§ Given request:
Please pick out every line in the items below that contains the word "list", and copy each one.

(Rows showing where targets appear)

----------

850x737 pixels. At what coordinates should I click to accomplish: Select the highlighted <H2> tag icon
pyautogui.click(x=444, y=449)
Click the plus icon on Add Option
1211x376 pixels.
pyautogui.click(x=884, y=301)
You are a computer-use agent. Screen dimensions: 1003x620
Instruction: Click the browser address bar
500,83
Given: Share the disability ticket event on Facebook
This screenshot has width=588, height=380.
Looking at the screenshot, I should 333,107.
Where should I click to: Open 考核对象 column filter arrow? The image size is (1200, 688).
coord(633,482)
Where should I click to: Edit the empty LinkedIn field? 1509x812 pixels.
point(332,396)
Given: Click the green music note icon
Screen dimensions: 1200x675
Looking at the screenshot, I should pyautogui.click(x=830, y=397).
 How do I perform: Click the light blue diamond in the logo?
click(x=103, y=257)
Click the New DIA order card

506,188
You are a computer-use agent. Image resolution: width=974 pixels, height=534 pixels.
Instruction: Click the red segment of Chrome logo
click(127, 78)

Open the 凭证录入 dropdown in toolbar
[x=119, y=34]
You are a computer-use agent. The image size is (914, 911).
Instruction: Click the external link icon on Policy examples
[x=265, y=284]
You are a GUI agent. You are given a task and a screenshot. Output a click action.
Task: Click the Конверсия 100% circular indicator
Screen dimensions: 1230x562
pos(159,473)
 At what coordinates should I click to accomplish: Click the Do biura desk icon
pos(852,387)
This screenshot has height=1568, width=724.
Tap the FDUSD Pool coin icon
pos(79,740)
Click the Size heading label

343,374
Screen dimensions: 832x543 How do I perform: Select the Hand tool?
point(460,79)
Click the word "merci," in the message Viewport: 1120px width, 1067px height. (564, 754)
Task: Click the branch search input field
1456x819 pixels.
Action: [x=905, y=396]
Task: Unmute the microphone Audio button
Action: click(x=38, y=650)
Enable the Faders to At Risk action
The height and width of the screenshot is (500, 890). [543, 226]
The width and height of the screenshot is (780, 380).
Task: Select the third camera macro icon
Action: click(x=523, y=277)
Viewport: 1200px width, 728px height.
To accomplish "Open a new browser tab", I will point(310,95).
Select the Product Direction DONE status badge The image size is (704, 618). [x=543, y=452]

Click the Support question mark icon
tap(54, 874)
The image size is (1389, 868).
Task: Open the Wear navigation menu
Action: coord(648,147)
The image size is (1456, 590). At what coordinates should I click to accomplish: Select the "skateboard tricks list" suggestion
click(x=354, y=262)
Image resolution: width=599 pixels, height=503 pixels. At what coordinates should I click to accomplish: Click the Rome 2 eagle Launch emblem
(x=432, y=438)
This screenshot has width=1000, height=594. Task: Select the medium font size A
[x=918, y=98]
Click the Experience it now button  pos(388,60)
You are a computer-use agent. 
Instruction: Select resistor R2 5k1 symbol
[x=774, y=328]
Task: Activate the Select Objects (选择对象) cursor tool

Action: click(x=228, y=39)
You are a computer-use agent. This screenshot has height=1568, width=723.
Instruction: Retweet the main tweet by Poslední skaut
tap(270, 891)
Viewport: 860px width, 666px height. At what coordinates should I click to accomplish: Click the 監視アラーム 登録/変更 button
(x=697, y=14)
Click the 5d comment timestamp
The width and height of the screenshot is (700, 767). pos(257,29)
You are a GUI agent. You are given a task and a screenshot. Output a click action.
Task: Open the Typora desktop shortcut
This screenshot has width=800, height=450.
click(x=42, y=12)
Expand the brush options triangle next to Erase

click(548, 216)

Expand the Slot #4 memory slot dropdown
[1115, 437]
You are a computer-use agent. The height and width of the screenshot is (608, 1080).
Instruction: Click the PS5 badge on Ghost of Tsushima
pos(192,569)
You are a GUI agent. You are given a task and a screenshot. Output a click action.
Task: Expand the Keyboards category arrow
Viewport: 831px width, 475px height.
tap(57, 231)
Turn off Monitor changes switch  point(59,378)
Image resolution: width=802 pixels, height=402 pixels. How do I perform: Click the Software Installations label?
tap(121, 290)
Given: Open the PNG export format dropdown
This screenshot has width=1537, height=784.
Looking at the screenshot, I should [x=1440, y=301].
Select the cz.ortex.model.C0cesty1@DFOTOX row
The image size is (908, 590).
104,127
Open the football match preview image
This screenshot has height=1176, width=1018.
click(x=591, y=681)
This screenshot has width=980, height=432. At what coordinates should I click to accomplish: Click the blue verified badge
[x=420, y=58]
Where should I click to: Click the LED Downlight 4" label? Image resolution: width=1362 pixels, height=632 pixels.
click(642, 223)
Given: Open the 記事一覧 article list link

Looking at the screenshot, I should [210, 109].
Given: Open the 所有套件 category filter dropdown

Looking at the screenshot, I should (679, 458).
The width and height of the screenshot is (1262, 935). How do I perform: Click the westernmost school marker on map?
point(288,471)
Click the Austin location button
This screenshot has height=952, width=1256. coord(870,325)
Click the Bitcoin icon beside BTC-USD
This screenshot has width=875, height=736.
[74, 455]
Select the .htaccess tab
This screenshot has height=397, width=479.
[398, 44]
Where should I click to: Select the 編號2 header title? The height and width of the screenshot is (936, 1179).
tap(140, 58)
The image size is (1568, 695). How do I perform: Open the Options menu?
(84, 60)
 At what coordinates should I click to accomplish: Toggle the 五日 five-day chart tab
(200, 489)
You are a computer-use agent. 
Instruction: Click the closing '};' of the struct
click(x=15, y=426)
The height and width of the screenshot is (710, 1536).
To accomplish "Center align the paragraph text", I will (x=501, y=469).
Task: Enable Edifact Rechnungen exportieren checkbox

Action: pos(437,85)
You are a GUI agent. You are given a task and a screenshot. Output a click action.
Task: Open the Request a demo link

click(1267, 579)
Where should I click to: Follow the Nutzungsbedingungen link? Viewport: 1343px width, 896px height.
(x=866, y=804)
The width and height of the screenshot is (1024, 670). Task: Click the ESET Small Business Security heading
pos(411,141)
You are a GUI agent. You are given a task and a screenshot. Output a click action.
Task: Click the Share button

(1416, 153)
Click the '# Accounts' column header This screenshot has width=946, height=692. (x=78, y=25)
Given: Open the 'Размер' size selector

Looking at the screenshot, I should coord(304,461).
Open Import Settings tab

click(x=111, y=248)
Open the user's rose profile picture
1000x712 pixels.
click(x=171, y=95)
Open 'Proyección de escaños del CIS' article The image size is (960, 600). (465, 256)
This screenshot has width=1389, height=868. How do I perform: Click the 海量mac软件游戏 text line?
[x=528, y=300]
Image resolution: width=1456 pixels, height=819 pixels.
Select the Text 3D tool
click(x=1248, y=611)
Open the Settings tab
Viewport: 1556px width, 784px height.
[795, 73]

----------

§ Task answer:
The image size is (1456, 590). At what coordinates should I click to accomplish: Select the "skateboard tricks list" suggestion
Given: Open the 記事一覧 article list link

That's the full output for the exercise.